Information supplied:

= = = = =

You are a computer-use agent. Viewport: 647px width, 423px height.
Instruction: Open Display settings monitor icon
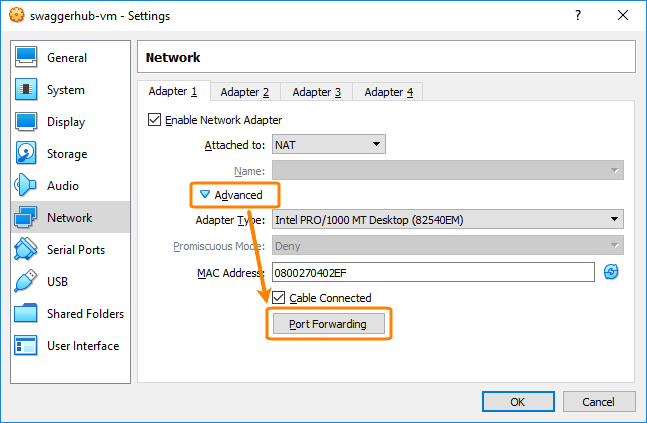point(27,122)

= = = = =

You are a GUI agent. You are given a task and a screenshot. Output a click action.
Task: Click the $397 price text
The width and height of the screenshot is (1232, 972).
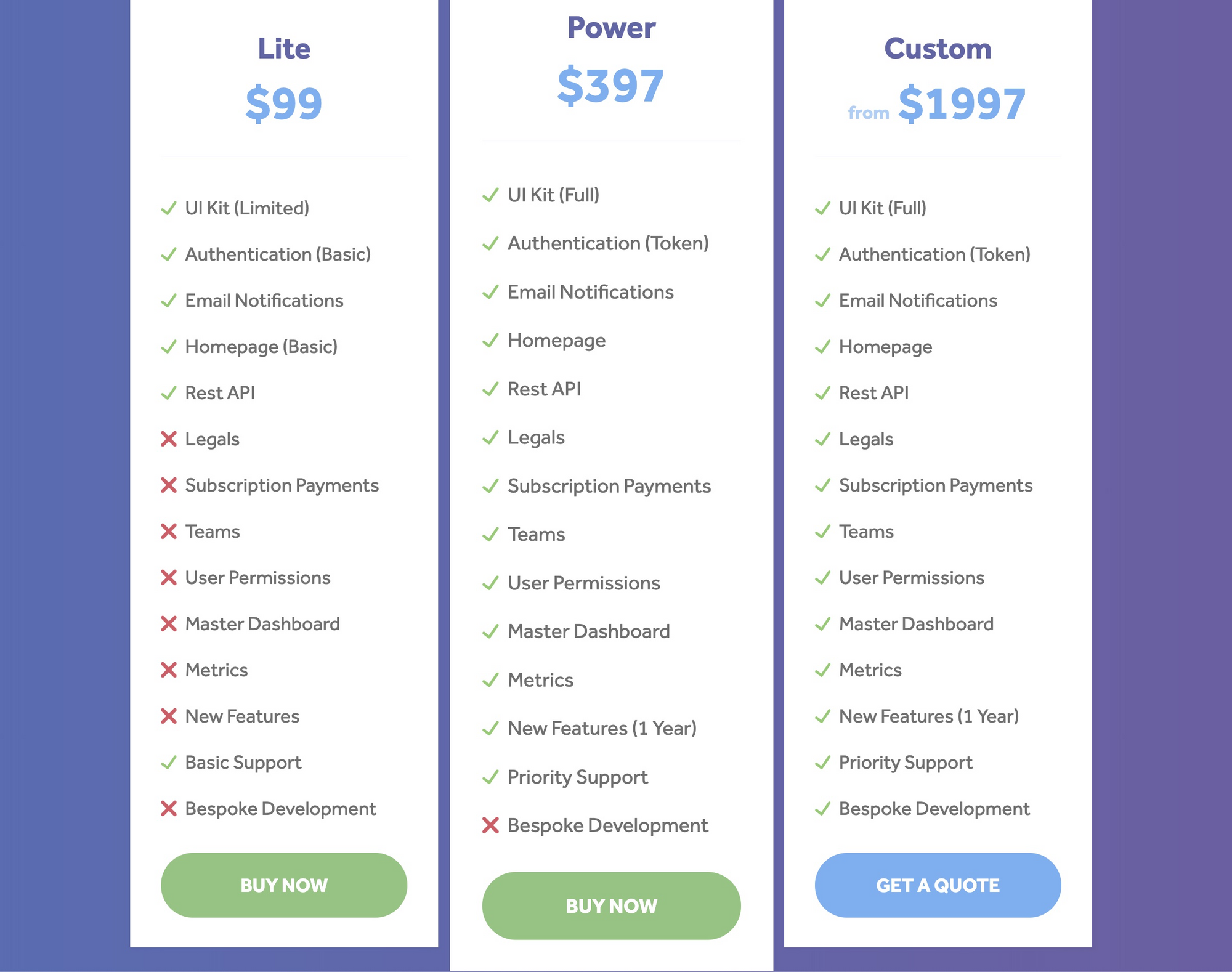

= = = = =

Problem requirements: The range runs from the line above containing "Task: Click the $397 price text" to the line containing "The width and", inclusive. Restate those lines word for word and no others.

Output for this task:
Task: Click the $397 price text
The width and height of the screenshot is (1232, 972).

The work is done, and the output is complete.